$29
Shell Program (80 pts)
In this project you will develop a simple shell program, a command line interpreter, called isp (intercepting shell program). Your shell will provide a prompt string to a user (like isp$), where the user will type a command and your shell will execute the command.
A command to execute will include a command name, i.e., a program name, and zero or more parameters. An example command can be “cp file1.txt file2.txt”. When such a command is entered by a user, your shell will divide it into arguments, i.e., strings, where argument 0 is the command name, argument 1, if any, is the first parameter to the command, argument 2 is the second parameter to the command, and so on.
When started, your shell will run as a process, i.e., main (parent) process, and will wait for an input command line. When user gives an input line, the line will be separated into arguments and a child process will be created to execute the command. For this, the main process will use the fork() system call. In the child process, exec system call will be used to finally execute the program. There are various exec related library functions. You can use execv or execvp, for example. The exec system call takes the pathname of a program to execute and an array of argument strings. Please read the manual (man) pages of the related functions. After creating the child process, the parent process will wait. When command is executed and child process terminates, the parent process will return from waiting and will provide another prompt string to the user so that the user can type another command line.
Your shell will also support composition of two commands where the output of one command will be given as input to another command. For example, there is “ps -aux” program in Linux that is listing the current processes in the system, and there is “sort" program in Linux that is sorting a text file. When we write “ps aux | sort” in Linux shell, it prints the sorted list of processes to screen. Similarly, when we would write such a command line in your shell, it should also print a listing of processes in sorted order. Such a command line consists of two commands, with possible parameters, separated with | symbol. The symbol | is called the pipe symbol. Your shell will support use of only one pipe symbol in a command line, hence the compound execution of two commands in a command line.

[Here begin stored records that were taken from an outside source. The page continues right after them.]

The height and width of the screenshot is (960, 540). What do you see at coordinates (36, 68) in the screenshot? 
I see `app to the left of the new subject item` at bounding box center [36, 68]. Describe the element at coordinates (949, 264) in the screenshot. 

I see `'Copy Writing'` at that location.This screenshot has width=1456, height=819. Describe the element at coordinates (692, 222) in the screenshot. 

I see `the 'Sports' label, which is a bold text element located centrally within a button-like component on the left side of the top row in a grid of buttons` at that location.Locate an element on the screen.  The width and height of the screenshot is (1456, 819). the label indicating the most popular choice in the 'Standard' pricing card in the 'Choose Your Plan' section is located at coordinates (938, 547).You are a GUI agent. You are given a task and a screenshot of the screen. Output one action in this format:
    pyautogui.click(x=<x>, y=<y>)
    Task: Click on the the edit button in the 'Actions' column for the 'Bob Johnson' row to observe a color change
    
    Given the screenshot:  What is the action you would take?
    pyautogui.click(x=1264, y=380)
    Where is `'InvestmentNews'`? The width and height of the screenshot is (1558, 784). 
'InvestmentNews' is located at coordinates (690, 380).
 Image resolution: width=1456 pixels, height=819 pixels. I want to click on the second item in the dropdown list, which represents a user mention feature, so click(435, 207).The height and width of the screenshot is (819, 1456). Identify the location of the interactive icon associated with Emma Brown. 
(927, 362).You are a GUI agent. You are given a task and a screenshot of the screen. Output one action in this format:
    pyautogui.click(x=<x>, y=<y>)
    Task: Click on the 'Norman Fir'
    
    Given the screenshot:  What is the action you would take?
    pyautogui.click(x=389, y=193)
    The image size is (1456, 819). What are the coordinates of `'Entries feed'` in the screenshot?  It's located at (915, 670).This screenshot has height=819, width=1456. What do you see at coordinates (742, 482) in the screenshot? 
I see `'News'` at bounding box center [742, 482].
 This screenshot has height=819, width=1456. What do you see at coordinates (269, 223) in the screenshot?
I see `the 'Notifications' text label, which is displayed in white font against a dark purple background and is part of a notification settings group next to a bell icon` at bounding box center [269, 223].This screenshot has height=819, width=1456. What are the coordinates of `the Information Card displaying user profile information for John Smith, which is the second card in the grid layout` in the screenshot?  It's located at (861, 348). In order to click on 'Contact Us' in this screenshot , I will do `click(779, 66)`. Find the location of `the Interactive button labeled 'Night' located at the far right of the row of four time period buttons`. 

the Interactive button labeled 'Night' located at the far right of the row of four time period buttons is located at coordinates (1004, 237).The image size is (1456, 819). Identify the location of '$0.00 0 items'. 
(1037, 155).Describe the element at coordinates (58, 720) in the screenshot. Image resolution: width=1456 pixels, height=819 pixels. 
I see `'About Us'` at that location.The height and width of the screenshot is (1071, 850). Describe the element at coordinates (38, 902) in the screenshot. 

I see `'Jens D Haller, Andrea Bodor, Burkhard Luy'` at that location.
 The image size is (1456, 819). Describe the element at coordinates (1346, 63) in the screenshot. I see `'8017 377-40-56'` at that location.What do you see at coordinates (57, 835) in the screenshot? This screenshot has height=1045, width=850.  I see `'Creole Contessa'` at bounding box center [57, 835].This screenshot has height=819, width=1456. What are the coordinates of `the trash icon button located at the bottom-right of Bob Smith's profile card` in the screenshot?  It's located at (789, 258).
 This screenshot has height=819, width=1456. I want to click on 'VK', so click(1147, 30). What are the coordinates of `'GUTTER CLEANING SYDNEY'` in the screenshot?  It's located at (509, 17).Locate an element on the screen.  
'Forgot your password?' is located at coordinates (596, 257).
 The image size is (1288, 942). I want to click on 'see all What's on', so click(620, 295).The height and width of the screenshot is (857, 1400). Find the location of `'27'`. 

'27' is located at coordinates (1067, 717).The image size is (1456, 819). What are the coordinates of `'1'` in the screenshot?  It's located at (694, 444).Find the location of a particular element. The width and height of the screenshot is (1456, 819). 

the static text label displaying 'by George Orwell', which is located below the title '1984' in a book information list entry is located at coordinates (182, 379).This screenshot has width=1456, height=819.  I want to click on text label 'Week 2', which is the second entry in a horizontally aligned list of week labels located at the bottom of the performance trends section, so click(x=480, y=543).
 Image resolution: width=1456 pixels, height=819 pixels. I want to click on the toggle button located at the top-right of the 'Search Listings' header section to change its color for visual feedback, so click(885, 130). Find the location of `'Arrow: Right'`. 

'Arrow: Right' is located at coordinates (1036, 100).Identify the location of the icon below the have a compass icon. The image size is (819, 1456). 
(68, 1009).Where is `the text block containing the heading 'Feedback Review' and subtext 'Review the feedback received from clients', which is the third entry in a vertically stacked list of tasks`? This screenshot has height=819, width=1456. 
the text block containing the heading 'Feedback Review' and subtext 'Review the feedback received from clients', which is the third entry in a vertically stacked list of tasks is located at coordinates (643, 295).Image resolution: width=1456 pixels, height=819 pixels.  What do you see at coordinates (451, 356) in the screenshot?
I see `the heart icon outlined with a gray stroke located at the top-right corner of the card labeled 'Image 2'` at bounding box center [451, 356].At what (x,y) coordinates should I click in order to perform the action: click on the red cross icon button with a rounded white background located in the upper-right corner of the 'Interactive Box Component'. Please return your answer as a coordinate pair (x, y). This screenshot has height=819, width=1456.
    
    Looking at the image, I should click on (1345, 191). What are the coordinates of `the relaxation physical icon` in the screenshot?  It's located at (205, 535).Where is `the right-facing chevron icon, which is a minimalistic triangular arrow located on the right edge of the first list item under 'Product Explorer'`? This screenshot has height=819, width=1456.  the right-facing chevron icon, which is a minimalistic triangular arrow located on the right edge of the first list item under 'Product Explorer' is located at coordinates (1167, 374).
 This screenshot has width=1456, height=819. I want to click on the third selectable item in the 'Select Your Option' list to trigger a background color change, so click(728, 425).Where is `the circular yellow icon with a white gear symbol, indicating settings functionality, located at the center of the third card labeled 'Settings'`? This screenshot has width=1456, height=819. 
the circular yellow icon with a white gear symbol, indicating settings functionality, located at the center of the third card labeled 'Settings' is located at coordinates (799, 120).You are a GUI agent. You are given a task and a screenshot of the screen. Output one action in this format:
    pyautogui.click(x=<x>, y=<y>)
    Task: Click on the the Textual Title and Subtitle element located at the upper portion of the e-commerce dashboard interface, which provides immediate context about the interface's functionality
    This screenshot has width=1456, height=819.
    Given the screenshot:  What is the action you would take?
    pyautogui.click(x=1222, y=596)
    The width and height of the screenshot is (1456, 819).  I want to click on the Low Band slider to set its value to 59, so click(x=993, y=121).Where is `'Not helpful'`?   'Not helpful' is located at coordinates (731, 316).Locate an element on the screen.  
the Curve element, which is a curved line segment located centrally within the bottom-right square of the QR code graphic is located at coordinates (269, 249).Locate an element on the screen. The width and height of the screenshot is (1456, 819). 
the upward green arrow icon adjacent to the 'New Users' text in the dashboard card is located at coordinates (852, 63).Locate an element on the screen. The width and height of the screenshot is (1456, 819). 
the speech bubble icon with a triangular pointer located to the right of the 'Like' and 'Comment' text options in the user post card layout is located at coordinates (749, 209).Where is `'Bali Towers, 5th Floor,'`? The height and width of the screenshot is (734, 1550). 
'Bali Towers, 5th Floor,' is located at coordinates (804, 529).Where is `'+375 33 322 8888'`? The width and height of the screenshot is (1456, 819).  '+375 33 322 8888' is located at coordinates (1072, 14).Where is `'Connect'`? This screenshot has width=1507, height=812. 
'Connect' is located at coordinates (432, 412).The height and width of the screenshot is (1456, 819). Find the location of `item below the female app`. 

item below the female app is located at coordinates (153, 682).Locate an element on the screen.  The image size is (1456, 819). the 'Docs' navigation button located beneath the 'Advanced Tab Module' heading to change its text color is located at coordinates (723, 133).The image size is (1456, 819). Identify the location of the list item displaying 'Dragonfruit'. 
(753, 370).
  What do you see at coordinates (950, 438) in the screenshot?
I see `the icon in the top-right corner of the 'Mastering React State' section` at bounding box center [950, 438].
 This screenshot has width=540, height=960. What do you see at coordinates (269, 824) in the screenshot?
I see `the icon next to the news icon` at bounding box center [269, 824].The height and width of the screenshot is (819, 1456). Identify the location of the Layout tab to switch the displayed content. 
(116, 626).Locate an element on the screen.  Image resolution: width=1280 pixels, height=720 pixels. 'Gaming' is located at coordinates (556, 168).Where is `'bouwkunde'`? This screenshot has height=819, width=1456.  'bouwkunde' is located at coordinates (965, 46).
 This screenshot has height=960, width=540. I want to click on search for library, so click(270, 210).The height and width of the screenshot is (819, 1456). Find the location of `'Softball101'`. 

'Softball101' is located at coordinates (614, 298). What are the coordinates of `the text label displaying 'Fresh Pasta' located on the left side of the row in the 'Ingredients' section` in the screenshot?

When a command line with pipe symbol is entered in your shell, the main shell process with create two child processes. Two fork calls are needed to do this. In each child we need to use the exec system call to execute the respective program. The output of the first program, that would normally go to screen, i.e., to standard output, has to go now as input to the second program, which would normally receive the input from a user. This requires communication (IPC) between these processes. Your shell will provide communication in one of two modes.
In first mode, normal mode, a single unnamed Linux pipe will used for communication, and it will be used directly by the child processes. That means, the output of one child is fed directly to the pipe from where the second child will get the data. You will enable this by I/O re-direction.
In the second mode (tapped mode), two Linux unnamed pipes will be used and data will flow indirectly between child processes. The main process will be on the data flow path. The main process will create two pipes. The output of the first child process will be directed to the first pipe, from where the main process will read the incoming stream of bytes (characters). The main process will write those characters to the second pipe from where the second child will take the input. The main process will read from first pipe and write to second pipe N characters at a time using read and write system calls. N is a value that is given as an argument to the shell program when it is started. N can be between 1 and 4096. Hence your shell will have the following parameters:
1
isp <N> <mode>
where <N> is the number of bytes to read/write in one system call and <mode> is the mode of the communication to use. If mode value is 1, then normal communication mode is used. If mode value is 2, tapped communication mode is used.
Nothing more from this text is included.